■ **WHAT YOU HAVE TO DO**
Here are some records; quote them exactly, leaving out the pictures.

■ **MATERIAL FOR THIS TASK**
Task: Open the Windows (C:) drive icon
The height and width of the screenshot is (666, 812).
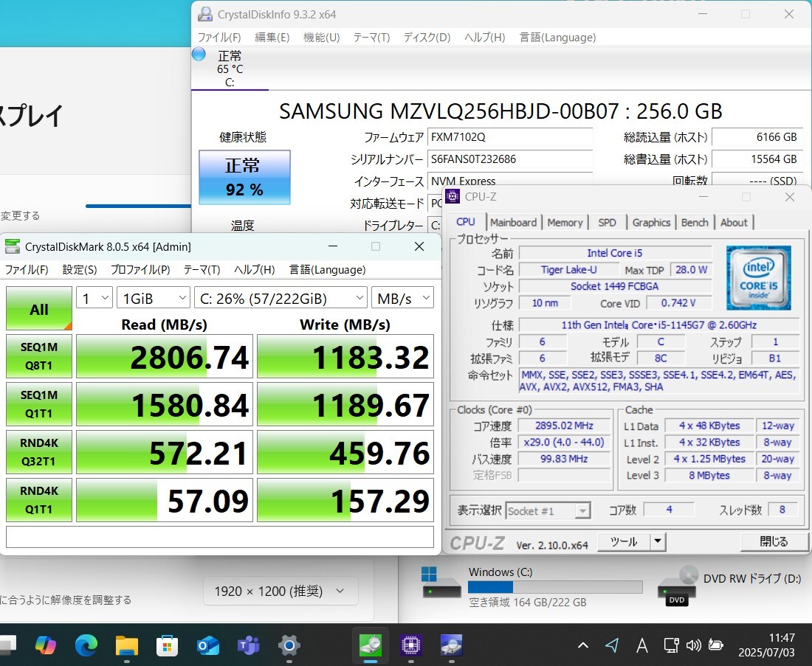Action: coord(441,583)
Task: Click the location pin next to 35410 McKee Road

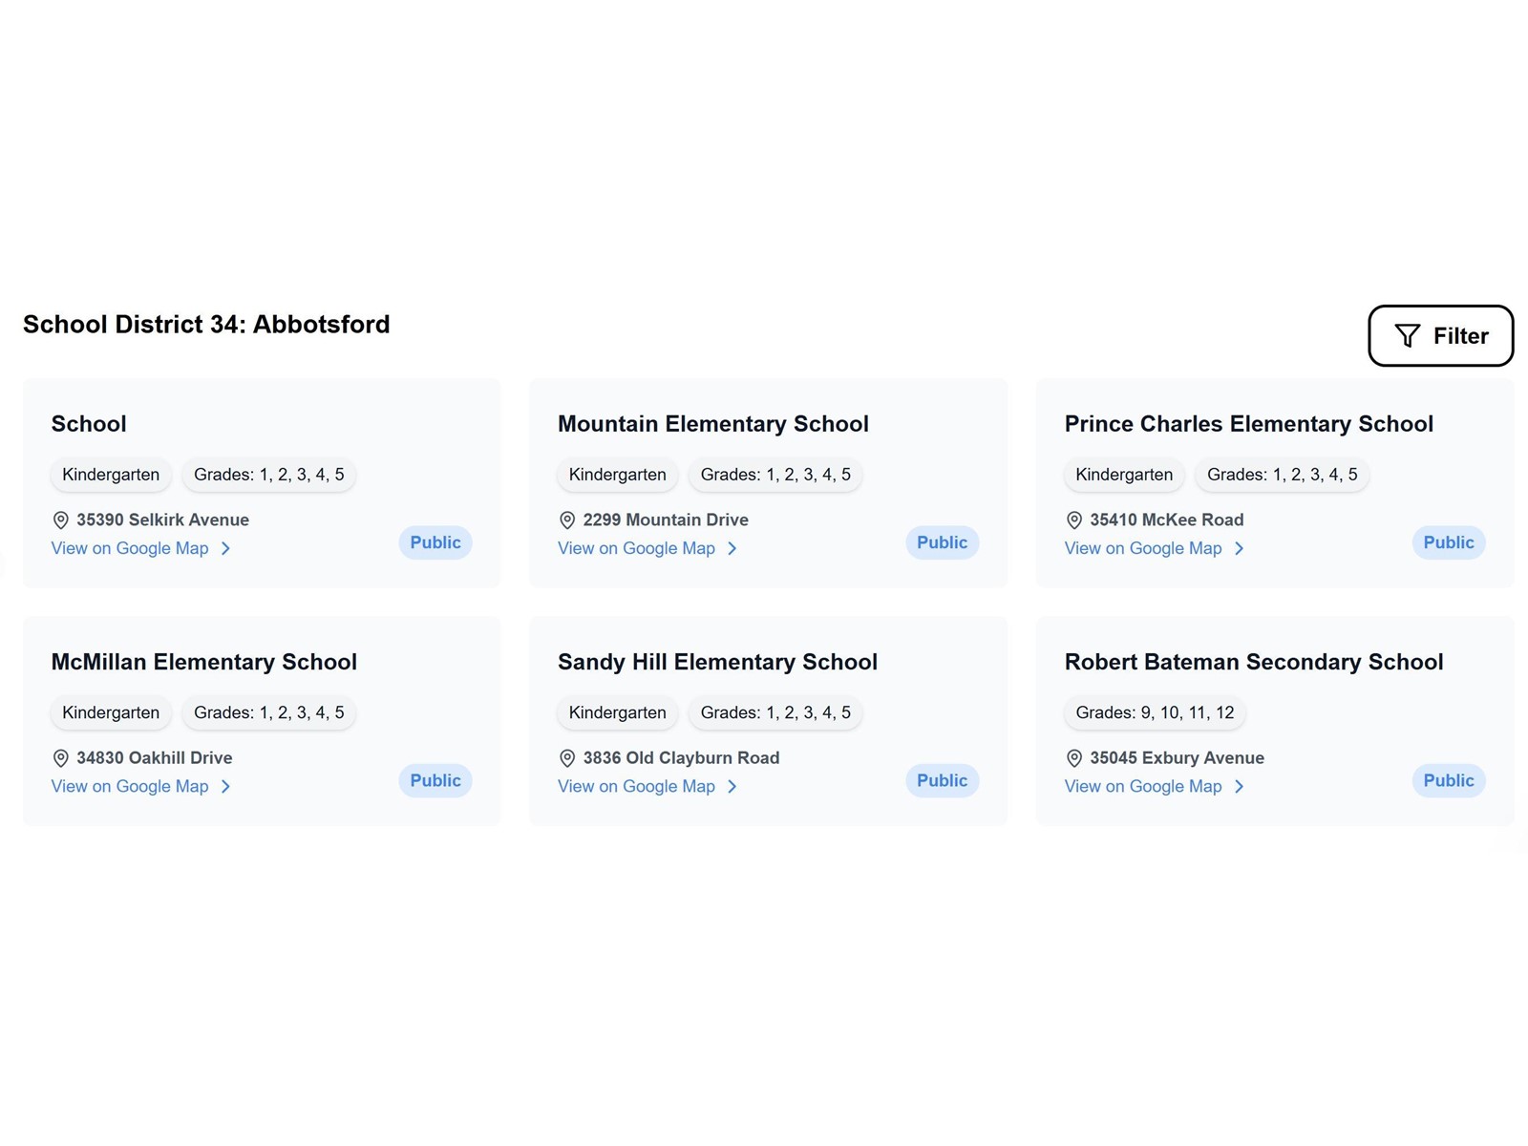Action: click(x=1073, y=520)
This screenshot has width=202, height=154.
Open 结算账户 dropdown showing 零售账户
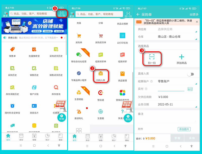(177, 81)
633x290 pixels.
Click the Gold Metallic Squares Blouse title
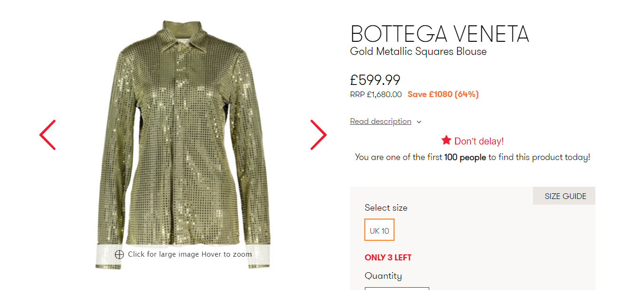coord(418,52)
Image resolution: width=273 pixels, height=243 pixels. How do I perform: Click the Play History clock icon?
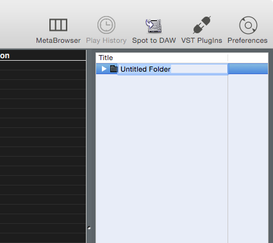106,25
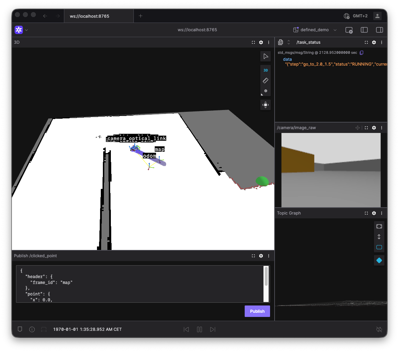399x352 pixels.
Task: Click the add panel icon in top bar
Action: coord(349,30)
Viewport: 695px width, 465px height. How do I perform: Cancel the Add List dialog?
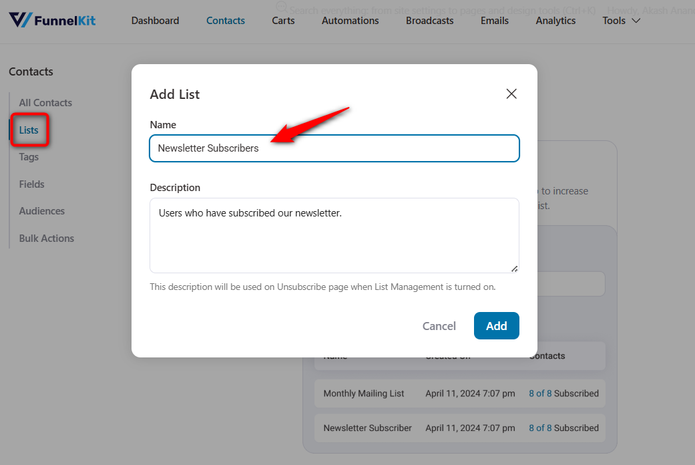point(439,325)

■ **EXERCISE RESPONSE**
Task: Open the Windows (C:) drive icon
The height and width of the screenshot is (666, 812).
Action: coord(441,583)
Task: Click the location pin next to 35410 McKee Road

Action: click(x=1073, y=520)
This screenshot has width=202, height=154.
Open 结算账户 dropdown showing 零售账户
(177, 81)
633x290 pixels.
Click the Gold Metallic Squares Blouse title
coord(418,52)
Image resolution: width=273 pixels, height=243 pixels. How do I perform: Click the Play History clock icon?
106,25
399x352 pixels.
Task: Click the add panel icon in top bar
Action: coord(349,30)
Viewport: 695px width, 465px height. How do I perform: Cancel the Add List dialog?
point(439,325)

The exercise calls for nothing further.